Liam and Dolores O’Donovan from West Cork were declared the winners in the Best Protein Production category at the 2018 NDC & Kerrygold Quality Milk Awards.
The NDC & Kerrygold Quality Milk Awards is an annual national award programme which recognises standards of excellence in dairy farming.
Dairy co-operatives throughout the country are invited to nominate their top suppliers for the awards each year. The farms nominated for the annual awards undergo a detailed assessment by an expert judging panel based on milk quality test results and technical reports spanning a full 12 month period in order to select a short-list of finalists.
The programme assesses the top dairy farms across a number of key areas: animal health and welfare; dairy and parlour facilities; pride and passion; continuous improvement; hygiene and sustainability and the environment.
The judges for the 2018 awards were Dr Jack Kennedy, Dairy Editor of the Irish Farmers Journal, Professor Pat Wall from UCD and, Dr David Gleeson from Teagasc. Chef and food writer Clodagh McKenna was once again Food Ambassador for the 2018 awards.
As part of the judging process, judges carried out detailed assessments based on submitted nomination forms and technical reports which spanned a full 12-month period.
From this process, a short-list of nine finalists was compiled. The judges then arranged to visit each of the nine finalist farms for an inspection over the summer months.
The winners were announced in Dublin on October 3rd last and, on the night, Minister for Agriculture, Michael Creed said: “The farmers who are nominated for the NDC & Kerrygold Quality Milk Awards are representing milk pools of hundreds or sometimes even thousands of dairy farmers in their own co-ops.
“These Awards are instrumental in recognising the huge passion, sacrifice and hard work that Irish farmers carry out 24/7 365 days a year to produce a high-quality product revered all over the world.”
Zoe Kavanagh, CEO of the NDC, said “We are fortunate to be working with such a healthy, nutritious product produced to very high standards. And it is those high standards in Irish dairy farming that we are going to reward and celebrate today.
“Irish dairy produce has a superb reputation for quality in global markets. In Ireland, our green countryside is a tremendous asset because the pasture-based model of dairy farming is a vital ingredient for the success of Irish dairy produce all over the world.”

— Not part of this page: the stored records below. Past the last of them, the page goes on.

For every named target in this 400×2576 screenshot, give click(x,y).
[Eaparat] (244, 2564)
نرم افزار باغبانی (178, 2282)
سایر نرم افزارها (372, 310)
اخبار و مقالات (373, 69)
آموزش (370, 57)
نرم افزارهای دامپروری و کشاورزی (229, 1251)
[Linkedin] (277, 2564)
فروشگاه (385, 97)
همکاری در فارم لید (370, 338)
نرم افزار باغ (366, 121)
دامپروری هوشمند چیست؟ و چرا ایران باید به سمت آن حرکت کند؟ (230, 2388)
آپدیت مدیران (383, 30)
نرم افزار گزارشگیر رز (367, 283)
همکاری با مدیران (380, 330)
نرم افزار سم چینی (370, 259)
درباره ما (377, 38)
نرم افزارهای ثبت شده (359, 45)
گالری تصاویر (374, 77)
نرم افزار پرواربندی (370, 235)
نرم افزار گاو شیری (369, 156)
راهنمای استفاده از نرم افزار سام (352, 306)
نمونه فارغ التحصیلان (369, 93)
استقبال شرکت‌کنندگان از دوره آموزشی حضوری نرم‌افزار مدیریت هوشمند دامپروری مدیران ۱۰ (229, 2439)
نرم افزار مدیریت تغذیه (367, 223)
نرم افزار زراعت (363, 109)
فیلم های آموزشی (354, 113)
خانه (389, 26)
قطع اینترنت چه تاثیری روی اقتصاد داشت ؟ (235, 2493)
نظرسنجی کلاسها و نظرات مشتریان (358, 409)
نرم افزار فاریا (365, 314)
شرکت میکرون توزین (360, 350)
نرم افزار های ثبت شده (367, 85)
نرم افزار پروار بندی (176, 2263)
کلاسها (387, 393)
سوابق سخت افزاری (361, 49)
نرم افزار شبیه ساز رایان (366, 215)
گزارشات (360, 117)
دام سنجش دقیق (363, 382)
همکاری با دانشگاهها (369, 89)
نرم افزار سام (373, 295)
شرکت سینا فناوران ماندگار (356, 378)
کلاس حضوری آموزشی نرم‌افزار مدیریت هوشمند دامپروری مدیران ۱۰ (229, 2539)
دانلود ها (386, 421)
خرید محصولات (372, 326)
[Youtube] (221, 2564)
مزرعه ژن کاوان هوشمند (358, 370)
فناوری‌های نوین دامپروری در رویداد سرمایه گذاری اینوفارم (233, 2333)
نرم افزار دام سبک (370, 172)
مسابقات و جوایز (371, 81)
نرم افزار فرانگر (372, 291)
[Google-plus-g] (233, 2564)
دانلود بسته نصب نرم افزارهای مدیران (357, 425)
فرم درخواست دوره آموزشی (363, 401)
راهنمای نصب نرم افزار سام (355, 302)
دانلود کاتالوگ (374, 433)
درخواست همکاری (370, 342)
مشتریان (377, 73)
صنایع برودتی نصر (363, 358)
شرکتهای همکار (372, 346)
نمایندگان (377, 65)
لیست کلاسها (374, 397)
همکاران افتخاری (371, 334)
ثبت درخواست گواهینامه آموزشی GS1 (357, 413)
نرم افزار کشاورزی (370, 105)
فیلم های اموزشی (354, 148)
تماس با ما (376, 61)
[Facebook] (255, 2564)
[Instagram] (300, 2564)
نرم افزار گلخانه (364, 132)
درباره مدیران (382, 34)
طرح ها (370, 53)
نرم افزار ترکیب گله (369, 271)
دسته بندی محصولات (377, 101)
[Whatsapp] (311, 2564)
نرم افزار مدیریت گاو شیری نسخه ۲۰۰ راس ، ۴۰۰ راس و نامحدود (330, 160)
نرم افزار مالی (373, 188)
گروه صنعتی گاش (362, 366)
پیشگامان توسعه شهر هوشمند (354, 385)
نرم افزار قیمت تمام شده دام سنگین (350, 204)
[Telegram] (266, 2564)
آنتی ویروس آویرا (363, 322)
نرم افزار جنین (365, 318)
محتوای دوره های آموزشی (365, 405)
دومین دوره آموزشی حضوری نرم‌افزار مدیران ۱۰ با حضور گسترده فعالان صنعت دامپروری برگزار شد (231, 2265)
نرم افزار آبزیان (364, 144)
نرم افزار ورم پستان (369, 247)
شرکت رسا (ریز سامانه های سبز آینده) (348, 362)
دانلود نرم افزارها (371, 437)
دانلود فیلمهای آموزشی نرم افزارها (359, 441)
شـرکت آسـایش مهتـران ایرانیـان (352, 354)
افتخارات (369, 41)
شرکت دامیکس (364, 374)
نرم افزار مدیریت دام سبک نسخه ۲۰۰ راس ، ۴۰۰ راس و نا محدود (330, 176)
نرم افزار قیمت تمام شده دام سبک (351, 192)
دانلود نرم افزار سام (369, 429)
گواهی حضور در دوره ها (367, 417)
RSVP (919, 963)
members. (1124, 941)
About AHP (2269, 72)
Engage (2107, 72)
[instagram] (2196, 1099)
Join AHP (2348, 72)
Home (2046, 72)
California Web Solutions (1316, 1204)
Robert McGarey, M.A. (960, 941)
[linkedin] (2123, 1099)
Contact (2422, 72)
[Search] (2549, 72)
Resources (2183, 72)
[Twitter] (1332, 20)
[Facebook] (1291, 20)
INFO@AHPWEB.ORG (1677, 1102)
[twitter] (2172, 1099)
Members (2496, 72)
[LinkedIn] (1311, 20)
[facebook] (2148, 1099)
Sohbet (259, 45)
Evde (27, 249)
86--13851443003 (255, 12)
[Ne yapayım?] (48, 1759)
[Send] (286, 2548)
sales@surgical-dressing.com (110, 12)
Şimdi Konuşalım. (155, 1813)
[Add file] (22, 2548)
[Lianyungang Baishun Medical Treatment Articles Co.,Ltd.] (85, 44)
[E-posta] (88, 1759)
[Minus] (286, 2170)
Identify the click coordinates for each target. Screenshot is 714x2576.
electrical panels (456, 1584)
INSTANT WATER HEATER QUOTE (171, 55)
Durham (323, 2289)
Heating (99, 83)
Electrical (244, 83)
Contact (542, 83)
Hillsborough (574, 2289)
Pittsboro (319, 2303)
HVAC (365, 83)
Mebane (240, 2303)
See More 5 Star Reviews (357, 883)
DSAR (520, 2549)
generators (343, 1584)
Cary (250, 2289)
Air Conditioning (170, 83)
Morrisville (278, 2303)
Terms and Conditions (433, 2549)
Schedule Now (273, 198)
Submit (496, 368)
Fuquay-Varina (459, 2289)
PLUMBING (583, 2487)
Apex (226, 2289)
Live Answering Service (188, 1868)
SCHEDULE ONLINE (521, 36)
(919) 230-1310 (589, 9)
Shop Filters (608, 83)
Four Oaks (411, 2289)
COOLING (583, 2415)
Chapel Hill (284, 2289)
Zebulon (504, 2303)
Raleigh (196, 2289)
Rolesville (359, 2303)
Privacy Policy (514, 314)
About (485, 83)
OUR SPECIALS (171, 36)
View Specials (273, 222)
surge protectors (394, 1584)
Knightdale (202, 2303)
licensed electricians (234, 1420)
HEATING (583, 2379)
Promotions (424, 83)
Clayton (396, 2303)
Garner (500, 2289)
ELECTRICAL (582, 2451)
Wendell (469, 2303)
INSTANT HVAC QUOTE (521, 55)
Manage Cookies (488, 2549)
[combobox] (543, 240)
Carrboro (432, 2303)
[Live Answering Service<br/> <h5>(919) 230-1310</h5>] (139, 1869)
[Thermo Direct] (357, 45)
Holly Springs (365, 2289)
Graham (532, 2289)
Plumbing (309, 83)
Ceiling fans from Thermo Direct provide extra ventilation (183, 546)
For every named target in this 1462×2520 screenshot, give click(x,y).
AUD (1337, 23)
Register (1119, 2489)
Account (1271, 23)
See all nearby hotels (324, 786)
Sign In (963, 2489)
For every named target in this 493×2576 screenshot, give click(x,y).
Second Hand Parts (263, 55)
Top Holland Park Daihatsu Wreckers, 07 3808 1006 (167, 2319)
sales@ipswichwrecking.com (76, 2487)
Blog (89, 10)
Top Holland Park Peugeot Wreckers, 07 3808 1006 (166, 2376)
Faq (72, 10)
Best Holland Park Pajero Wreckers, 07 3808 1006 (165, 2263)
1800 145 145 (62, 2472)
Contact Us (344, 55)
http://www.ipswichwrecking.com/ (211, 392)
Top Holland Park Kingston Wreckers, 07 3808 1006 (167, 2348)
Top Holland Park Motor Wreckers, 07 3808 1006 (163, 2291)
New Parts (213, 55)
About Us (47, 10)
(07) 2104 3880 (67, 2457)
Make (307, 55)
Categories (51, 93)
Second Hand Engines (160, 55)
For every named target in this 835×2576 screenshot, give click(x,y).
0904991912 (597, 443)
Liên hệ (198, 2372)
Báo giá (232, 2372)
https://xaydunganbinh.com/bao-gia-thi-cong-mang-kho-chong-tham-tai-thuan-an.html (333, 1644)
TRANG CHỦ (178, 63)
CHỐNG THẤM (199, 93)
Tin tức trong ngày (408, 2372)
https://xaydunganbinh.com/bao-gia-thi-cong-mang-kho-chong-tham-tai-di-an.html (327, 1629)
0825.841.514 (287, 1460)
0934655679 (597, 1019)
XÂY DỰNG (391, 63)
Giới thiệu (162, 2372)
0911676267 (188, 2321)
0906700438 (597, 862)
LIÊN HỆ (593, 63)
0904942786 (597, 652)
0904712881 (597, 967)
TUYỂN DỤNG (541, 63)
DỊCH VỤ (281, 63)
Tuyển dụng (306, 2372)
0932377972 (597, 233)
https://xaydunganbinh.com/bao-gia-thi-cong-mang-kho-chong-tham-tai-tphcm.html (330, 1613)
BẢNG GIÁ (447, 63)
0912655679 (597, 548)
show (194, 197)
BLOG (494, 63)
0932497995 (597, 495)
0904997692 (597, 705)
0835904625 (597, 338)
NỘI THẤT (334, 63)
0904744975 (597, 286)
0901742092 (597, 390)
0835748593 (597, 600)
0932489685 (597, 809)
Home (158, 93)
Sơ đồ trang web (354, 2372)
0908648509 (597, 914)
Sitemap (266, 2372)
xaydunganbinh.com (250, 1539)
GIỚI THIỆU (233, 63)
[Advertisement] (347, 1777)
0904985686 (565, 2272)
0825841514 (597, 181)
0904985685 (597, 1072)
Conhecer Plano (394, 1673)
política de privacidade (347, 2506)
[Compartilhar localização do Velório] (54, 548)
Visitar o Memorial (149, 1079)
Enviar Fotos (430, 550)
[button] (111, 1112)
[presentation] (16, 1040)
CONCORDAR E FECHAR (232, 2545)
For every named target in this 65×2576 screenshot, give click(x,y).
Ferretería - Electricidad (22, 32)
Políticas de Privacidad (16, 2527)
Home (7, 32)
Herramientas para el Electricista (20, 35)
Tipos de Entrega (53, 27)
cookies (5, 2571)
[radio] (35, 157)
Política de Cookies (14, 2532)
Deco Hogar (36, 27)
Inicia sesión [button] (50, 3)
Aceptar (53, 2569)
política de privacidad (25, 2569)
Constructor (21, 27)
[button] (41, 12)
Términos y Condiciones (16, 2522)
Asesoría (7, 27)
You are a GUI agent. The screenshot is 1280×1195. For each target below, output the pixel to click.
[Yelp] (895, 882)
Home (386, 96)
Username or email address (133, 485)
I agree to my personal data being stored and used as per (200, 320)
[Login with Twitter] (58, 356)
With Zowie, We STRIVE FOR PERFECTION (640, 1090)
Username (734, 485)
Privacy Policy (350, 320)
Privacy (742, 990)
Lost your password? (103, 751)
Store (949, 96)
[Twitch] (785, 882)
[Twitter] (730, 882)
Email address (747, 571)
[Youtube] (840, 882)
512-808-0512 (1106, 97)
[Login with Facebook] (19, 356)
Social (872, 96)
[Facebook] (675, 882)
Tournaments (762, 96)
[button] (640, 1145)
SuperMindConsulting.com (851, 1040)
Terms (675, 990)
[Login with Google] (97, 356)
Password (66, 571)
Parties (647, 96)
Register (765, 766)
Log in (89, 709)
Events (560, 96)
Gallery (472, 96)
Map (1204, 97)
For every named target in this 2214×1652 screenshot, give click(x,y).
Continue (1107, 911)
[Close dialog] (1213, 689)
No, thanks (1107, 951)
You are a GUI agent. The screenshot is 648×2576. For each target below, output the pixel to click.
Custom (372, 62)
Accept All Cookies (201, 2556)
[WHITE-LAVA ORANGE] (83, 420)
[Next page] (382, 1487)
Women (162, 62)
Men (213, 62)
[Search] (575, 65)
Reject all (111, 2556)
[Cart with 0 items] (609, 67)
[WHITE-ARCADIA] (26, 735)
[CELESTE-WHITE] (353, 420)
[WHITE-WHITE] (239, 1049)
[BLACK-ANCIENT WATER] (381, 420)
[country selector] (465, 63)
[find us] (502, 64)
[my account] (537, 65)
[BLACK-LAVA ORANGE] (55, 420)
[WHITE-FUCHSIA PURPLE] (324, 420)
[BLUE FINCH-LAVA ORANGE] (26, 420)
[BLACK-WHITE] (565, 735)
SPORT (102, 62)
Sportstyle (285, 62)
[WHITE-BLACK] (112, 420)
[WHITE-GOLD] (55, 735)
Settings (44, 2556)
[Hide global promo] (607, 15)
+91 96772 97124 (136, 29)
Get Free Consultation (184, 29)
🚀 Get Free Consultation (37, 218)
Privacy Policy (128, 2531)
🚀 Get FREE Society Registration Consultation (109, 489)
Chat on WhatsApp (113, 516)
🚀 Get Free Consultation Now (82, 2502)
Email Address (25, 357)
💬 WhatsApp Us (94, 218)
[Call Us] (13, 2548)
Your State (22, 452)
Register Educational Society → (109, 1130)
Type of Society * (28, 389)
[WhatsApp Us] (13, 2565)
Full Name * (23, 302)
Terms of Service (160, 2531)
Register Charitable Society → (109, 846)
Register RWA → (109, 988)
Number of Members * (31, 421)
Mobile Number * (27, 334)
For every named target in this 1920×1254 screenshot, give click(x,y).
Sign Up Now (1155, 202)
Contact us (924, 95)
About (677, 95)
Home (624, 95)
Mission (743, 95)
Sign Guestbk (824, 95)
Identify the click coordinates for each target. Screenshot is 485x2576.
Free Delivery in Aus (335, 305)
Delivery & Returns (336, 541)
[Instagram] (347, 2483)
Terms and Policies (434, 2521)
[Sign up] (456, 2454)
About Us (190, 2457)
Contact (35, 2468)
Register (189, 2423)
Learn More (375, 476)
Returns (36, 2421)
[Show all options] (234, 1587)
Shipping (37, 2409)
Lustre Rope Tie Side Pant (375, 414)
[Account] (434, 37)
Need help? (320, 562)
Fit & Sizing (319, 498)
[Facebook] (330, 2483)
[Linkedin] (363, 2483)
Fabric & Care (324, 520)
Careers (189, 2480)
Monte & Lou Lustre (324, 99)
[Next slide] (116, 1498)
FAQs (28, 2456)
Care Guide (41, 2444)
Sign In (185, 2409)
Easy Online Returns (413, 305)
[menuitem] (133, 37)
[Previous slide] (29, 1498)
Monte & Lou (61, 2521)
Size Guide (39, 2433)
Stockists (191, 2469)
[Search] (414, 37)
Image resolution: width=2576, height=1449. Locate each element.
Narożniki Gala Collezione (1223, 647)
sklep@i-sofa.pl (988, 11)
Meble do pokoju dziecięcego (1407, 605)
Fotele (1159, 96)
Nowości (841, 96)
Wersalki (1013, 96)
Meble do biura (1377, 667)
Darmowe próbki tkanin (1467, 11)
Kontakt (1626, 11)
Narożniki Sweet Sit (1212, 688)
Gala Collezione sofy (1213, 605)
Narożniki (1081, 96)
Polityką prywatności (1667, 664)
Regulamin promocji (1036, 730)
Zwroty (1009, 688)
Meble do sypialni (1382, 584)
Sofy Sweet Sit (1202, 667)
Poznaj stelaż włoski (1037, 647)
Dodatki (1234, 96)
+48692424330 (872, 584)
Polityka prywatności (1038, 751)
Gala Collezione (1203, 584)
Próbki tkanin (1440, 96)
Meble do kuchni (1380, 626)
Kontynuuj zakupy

Nominated by Drinnagh, Liam and Dolores O’Donovan of Clohane, Skibbereen, Co. Cork were the winners in the Best Protein Production category.
Liam and Dolores are the fifth generation of farmers on their land. They have four daughters; Emma, Ruby, Eve and Annie. Liam was born into a dairy farm and wanted to be a farmer from a young age. He started helping out on the family farm at 8 and went farming full time from the age of 18. He has been working on the farm for 35 years and won the Drinagh Quality Milk Award in 2017.
So what are the secrets of his success? “It’s all down to breeding and grassland management,” he answered, “they are the two key things on the protein side of it. The judges called out to see how we do things and our daily routine and they must have liked what they saw!”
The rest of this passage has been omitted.